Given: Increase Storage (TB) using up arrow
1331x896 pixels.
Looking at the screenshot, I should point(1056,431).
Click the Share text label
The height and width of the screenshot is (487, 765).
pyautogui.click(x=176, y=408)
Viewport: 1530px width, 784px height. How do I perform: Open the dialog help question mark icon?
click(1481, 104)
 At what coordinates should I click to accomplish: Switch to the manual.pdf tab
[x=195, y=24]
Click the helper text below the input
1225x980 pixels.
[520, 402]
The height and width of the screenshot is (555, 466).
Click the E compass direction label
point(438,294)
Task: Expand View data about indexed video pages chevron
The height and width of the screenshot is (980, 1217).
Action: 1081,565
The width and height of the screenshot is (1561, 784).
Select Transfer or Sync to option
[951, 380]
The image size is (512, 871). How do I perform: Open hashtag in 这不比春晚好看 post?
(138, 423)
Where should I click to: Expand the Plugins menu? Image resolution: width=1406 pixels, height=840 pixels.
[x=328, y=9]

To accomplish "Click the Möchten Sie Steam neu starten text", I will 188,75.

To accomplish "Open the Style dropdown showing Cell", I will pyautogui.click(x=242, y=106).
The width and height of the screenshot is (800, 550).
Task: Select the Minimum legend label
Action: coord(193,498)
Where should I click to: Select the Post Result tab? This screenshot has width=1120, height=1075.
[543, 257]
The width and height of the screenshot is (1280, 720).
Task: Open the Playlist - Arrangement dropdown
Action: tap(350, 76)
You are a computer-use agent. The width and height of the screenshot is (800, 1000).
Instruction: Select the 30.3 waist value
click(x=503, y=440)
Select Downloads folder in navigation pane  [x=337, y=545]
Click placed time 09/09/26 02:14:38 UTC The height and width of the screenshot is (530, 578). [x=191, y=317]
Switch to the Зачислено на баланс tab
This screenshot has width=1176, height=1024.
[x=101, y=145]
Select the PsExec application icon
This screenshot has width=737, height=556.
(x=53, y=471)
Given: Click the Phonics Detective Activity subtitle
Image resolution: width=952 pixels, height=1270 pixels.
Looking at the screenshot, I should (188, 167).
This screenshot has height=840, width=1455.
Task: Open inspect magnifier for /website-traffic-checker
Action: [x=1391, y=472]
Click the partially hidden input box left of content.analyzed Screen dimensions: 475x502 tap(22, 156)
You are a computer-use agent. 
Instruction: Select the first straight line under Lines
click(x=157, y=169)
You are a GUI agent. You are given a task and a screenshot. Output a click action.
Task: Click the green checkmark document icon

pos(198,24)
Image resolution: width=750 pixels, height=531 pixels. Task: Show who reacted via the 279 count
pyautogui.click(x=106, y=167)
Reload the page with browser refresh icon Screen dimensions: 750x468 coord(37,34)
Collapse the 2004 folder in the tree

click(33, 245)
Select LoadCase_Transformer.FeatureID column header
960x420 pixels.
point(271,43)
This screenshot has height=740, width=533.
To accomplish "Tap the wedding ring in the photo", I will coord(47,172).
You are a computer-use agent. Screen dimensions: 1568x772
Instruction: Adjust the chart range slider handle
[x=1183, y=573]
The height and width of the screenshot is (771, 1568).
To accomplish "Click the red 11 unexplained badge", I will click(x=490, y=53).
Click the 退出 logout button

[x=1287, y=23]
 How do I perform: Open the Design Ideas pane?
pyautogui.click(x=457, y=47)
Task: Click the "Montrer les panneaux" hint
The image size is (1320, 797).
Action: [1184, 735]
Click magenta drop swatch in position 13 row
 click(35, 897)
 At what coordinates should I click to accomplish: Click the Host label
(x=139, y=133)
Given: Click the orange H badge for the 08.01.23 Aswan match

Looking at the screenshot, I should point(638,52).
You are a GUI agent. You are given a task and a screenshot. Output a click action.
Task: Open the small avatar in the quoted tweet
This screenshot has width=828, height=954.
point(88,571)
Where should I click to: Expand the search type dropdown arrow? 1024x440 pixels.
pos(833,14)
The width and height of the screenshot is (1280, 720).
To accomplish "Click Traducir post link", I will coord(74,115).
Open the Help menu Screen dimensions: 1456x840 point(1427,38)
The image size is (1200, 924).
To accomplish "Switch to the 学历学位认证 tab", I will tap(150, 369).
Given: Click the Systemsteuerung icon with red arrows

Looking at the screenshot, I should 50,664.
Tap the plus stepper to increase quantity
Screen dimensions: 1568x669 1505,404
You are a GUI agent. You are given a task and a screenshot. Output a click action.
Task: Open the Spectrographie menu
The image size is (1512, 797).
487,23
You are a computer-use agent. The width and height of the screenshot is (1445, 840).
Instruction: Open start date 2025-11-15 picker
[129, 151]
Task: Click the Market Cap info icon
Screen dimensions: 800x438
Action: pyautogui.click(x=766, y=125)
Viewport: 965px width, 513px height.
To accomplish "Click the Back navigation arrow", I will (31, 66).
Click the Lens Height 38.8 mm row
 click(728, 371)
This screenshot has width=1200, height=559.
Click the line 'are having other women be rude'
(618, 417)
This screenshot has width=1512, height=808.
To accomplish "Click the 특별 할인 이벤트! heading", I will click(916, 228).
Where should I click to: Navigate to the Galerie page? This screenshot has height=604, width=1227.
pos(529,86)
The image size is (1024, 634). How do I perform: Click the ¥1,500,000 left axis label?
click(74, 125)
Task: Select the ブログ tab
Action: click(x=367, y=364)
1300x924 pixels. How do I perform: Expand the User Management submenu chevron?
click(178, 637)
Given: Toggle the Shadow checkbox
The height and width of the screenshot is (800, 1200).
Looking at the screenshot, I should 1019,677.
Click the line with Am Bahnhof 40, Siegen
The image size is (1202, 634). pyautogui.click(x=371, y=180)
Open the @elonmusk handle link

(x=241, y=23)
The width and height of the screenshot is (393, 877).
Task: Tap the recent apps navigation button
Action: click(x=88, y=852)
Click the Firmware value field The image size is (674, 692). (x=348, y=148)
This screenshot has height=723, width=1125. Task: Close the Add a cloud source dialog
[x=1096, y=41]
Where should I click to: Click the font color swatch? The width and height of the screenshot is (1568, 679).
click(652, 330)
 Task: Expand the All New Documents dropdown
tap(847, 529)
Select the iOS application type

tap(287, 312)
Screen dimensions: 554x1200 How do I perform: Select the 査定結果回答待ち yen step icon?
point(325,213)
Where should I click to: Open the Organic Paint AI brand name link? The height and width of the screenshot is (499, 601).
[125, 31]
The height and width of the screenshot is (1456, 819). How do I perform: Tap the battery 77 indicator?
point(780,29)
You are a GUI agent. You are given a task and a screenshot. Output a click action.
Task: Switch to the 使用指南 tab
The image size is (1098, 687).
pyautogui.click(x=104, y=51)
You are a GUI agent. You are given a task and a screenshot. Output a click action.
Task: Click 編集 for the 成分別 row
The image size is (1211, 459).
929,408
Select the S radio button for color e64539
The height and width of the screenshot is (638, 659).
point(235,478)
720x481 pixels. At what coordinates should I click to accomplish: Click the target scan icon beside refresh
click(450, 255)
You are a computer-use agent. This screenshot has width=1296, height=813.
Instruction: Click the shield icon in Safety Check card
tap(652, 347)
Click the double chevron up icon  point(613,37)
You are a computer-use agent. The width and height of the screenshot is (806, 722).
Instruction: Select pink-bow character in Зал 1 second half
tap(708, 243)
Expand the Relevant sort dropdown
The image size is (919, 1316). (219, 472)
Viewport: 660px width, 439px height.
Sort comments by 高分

§ **WHAT YOU ARE ASKED TO DO**
Which lines above contain the word "computer"? Copy each of them.

§ **OUTPUT OF THE TASK**
You are a computer-use agent. The width and height of the screenshot is (800, 1000).
You are a computer-use agent. 
You are a computer-use agent. Screen dimensions: 1568x772
You are a computer-use agent. The width and height of the screenshot is (1445, 840).
You are a computer-use agent. This screenshot has width=1296, height=813.
You are a computer-use agent. The width and height of the screenshot is (806, 722).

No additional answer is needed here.